◆ AIM OF THE EXERCISE ◆
Show each line from the records below in which the word "will" occurs.

◆ EXTRACTED INFORMATION ◆
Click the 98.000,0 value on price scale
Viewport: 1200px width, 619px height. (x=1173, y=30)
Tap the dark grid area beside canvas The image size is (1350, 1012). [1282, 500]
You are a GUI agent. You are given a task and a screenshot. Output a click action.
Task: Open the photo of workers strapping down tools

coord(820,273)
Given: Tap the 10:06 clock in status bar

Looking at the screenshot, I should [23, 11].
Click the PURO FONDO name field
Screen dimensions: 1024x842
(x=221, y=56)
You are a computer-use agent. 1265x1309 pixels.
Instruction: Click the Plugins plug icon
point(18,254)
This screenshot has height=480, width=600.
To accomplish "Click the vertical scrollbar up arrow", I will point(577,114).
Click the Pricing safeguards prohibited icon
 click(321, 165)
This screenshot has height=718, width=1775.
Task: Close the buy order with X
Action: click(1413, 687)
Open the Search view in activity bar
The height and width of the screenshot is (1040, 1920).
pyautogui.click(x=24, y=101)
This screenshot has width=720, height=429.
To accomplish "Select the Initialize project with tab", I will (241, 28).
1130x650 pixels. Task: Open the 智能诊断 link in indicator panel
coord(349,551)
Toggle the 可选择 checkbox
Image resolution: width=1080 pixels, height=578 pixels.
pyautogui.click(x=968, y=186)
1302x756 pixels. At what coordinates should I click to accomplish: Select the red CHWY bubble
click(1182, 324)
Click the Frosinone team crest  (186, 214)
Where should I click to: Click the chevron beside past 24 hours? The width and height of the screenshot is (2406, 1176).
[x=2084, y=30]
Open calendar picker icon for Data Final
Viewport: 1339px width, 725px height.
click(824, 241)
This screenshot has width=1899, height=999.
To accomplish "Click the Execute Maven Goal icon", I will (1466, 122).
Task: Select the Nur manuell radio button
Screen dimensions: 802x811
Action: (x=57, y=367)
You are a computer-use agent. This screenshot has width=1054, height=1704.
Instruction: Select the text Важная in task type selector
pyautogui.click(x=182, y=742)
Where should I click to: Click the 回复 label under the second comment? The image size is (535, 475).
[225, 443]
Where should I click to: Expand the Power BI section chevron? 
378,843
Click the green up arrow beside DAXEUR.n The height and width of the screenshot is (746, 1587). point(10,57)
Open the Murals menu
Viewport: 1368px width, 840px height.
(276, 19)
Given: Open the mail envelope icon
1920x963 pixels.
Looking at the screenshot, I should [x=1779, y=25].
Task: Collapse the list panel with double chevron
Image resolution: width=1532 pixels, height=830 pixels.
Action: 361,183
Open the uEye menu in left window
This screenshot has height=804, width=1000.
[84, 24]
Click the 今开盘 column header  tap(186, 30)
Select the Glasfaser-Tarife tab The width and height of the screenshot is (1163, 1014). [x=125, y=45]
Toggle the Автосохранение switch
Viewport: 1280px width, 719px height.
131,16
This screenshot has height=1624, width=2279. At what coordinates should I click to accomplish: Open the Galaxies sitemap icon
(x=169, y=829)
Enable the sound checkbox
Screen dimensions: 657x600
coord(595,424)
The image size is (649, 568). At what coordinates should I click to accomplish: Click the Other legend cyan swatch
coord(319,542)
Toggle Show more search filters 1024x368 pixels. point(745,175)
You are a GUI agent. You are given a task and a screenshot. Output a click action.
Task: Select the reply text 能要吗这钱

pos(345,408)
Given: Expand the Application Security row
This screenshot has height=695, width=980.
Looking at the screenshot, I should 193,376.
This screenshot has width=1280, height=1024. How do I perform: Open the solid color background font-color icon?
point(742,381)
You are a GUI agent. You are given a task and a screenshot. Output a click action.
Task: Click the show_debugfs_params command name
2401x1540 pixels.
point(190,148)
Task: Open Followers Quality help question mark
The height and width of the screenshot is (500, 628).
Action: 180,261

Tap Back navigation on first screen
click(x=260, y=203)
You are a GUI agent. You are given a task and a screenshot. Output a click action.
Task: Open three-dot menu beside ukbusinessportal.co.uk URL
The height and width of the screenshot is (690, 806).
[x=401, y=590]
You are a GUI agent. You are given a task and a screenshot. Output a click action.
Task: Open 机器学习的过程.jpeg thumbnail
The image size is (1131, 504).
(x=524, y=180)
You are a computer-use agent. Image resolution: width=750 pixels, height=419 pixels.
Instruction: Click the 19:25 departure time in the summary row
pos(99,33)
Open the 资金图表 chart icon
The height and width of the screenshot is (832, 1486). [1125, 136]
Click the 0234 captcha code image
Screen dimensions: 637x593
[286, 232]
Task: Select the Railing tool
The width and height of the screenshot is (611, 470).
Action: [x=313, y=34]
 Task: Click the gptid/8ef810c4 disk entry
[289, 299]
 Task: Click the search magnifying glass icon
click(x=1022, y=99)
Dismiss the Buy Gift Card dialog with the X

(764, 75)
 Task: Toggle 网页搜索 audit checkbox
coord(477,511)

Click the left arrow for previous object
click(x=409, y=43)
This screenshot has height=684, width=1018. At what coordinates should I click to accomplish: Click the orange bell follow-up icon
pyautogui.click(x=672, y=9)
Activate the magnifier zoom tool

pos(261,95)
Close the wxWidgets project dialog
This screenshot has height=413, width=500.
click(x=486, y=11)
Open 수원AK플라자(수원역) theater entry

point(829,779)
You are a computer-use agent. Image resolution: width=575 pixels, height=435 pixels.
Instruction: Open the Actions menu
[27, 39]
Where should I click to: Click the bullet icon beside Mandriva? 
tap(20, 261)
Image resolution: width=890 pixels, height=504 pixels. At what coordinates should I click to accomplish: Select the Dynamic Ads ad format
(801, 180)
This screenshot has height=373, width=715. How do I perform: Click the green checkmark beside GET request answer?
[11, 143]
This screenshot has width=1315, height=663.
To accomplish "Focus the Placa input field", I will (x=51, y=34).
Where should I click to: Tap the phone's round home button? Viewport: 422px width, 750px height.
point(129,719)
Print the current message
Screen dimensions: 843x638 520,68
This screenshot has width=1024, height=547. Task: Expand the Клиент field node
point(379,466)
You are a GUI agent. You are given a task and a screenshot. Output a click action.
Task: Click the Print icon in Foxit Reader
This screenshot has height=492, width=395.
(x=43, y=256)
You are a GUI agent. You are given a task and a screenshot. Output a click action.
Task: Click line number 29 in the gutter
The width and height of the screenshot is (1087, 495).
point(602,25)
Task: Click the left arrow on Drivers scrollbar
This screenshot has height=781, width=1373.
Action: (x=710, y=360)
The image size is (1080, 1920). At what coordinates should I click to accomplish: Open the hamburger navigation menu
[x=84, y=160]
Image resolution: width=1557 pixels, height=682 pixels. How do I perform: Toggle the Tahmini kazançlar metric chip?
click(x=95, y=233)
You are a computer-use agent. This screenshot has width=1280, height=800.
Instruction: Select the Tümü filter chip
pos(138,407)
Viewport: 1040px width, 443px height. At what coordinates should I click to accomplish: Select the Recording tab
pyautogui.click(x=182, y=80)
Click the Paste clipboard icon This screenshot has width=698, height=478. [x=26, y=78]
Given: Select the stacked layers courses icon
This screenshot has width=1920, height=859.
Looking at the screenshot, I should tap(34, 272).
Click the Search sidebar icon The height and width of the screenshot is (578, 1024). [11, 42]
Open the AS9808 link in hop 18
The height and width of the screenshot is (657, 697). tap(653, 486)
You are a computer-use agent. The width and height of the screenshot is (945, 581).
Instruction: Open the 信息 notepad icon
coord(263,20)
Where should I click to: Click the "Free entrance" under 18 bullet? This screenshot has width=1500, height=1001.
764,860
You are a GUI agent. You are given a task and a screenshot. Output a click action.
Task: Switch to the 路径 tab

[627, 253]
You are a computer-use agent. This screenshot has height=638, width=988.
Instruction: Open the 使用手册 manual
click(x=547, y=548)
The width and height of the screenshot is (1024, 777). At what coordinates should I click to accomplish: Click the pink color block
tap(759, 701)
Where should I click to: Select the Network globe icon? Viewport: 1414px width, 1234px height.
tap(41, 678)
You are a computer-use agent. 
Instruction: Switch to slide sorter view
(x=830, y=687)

◆ ANSWER SECTION ◆
To accomplish "Click the vertical scrollbar up arrow", I will point(577,114).
To accomplish "Select the Initialize project with tab", I will (241, 28).
To accomplish "Click the Execute Maven Goal icon", I will (1466, 122).
To accomplish "Focus the Placa input field", I will (x=51, y=34).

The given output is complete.